For a full blown Ubuntu install and getting VScode to connect through the proxy/cert, I had to install chrmomium and add the certs there so that VScode could find them.

[definedrisk]

I am having the same issue. First reported with #127769 . That issue was closed as VS Update now shows correct error message "unable to verify the first certificate (768)". But the 'real' issue is really the bug as reported above. See #127769 first report for same problem. In summary:

In my JSON file I have a $schema. This schema references another schema ($ref). I used http:// for both the top level schema (and sub schema) in my json data file. This works correctly. Both schemas are downloaded from the server (IIS server, confirmed in logs). VS Code is using the schema correctly for json IntelliSense and validation.

As soon as I changed to https:// for any schema (top-level or sub using $ref within the schema itself) then that schema file is NOT requested from the server. The logs show no connection request. It is as if the file is not requested ?!? @chrmarti . The self-signed certificates are correctly installed (they work in Edge, Chromium borwsers as I can click on the link in VS Code to open the schema file in the browser). They ALSO WORK on VISUAL STUDIO COMMUNITY edition!! So there is a specific bug with VS Code.

[terryaney]

Ever a resolution to this?

[chrmarti]

We have improved this over time, but there might still be new edge cases coming up.

Could you install the Network Proxy Test extension (https://marketplace.visualstudio.com/items?itemName=chrmarti.network-proxy-test) and check the output of F1 > Network Proxy Test: Test Connection in VS Code? Use the JSON schema URL when asked.

[VSCodeTriageBot]

This issue has been closed automatically because it needs more information and has not had recent activity. See also our issue reporting guidelines.

Happy Coding!

[terryaney]

Could you install the Network Proxy Test extension (https://marketplace.visualstudio.com/items?itemName=chrmarti.network-proxy-test) and check the output of F1 > Network Proxy Test: Test Connection in VS Code?

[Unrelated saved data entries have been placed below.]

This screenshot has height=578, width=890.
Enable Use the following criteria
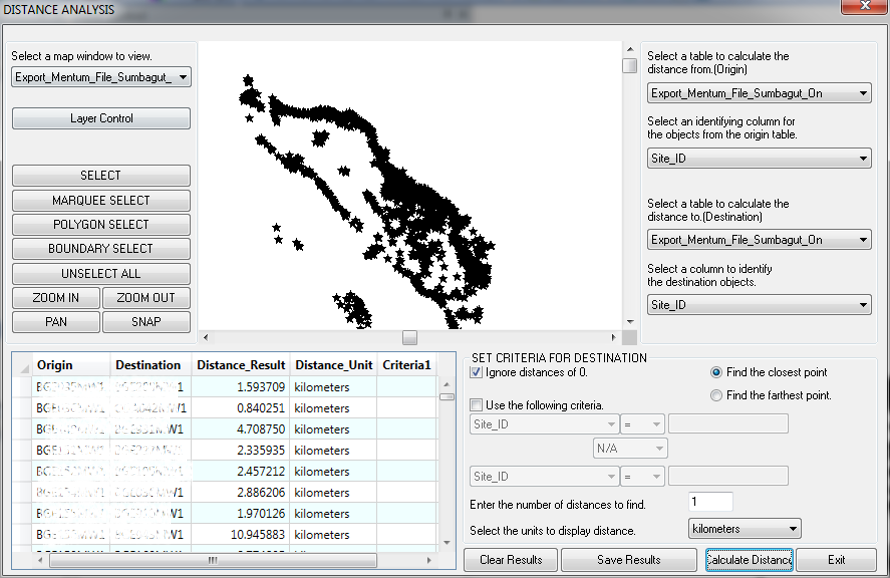(475, 403)
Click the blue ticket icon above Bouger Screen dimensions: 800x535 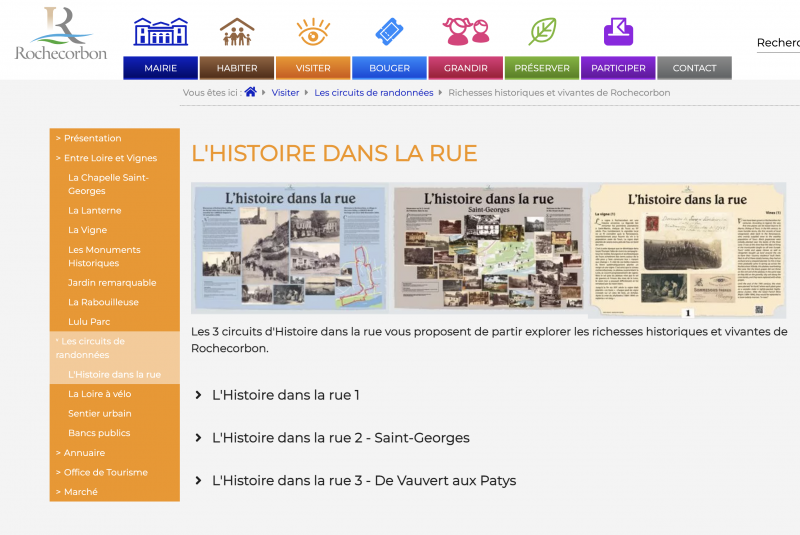click(389, 32)
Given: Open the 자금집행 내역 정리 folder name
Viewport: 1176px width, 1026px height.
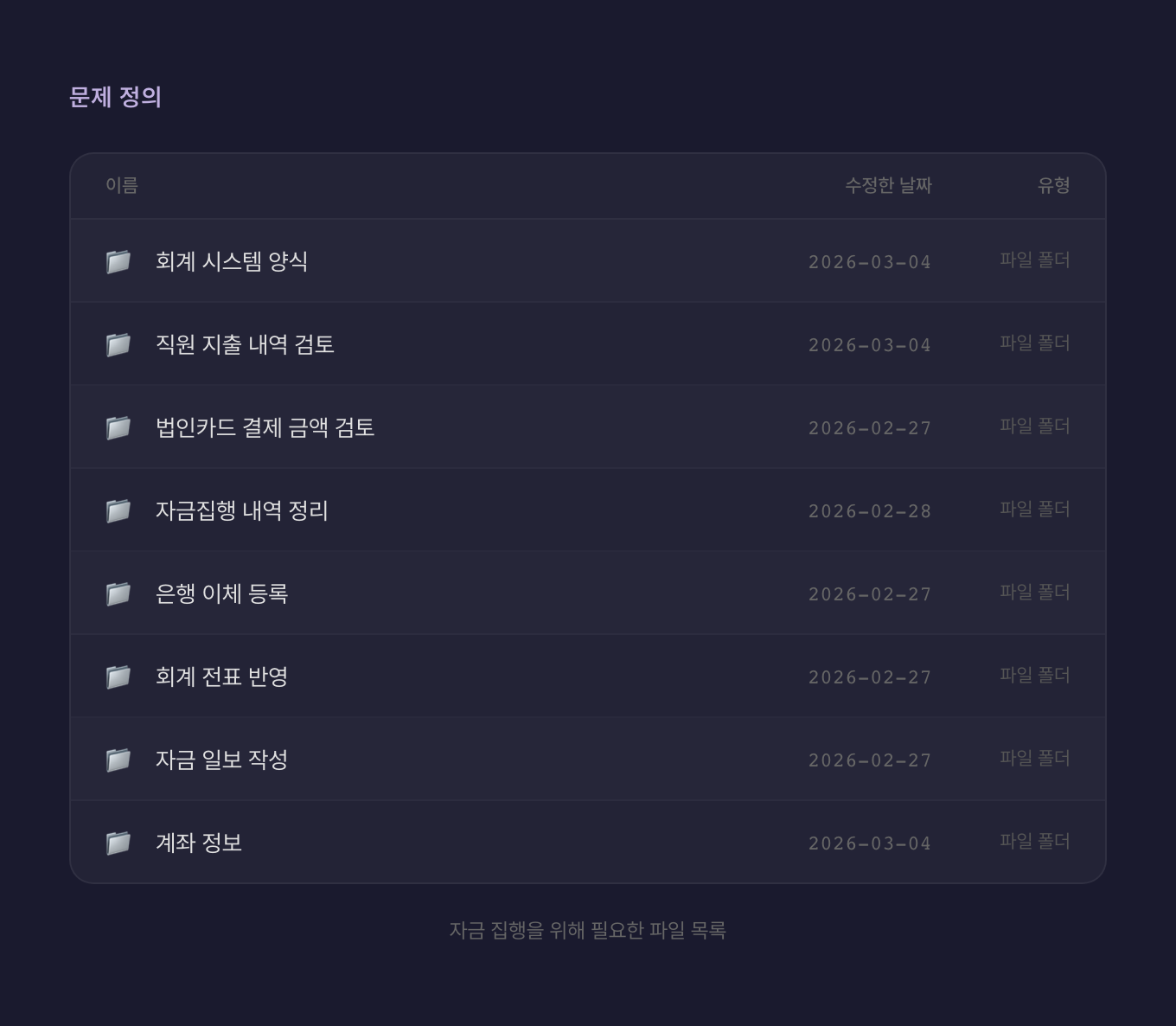Looking at the screenshot, I should 242,510.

Note: Make sure to replace all sensitive information with dummy values before sharing this output.

VS Code 1.88.1 (e170252f762678dec6ca2cc69aba1570769a5d39) Network Proxy Test 0.0.11 win32 10.0.22621 x64

Settings:

• http.proxy:
• http.proxyAuthorization: null
• http.proxyStrictSSL: true
• http.proxySupport: override
• http.systemCertificates: true

Environment variables:

Sending GET request to https://qabtr.MYDOMAIN.com/schemas/camelot-appsettings.json... vscode-proxy-agent: DIRECT Received error: unable to verify the first certificate (UNABLE_TO_VERIFY_LEAF_SIGNATURE) Retrying while ignoring certificate issues to collect information on the certificate chain.

Sending GET request to https://qabtr.MYDOMAIN.com/schemas/camelot-appsettings.json (allowing unauthorized)... vscode-proxy-agent: DIRECT Received response:

• Status: 200 OK Certificate chain:
• Subject: .lifeatworkportal.com (Conduent Business Services, LLC) Subject alt: DNS:.MYDOMAIN.com, DNS:*.MYDOMAIN-2.com Validity: Feb 23 00:00:00 2024 GMT - Feb 22 23:59:59 2025 GMT Fingerprint: XXX (is this sensitive? Not a cert expert, lol) Issuer certificate 'Sectigo RSA Organization Validation Secure Server CA (Sectigo Limited)' not in certificate chain of the server.

Last certificate not verified by OS root certificates. This might indicate an issue with the root certificates registered in your OS:

• Make sure that the root certificate for the certificate chain is registered as such in the OS. Use F1 > Network Proxy Test: Show OS Certificates to see the list loaded by VS Code.
• Also make sure that your proxy and server return the complete certificate chain (except possibly for the root certificate).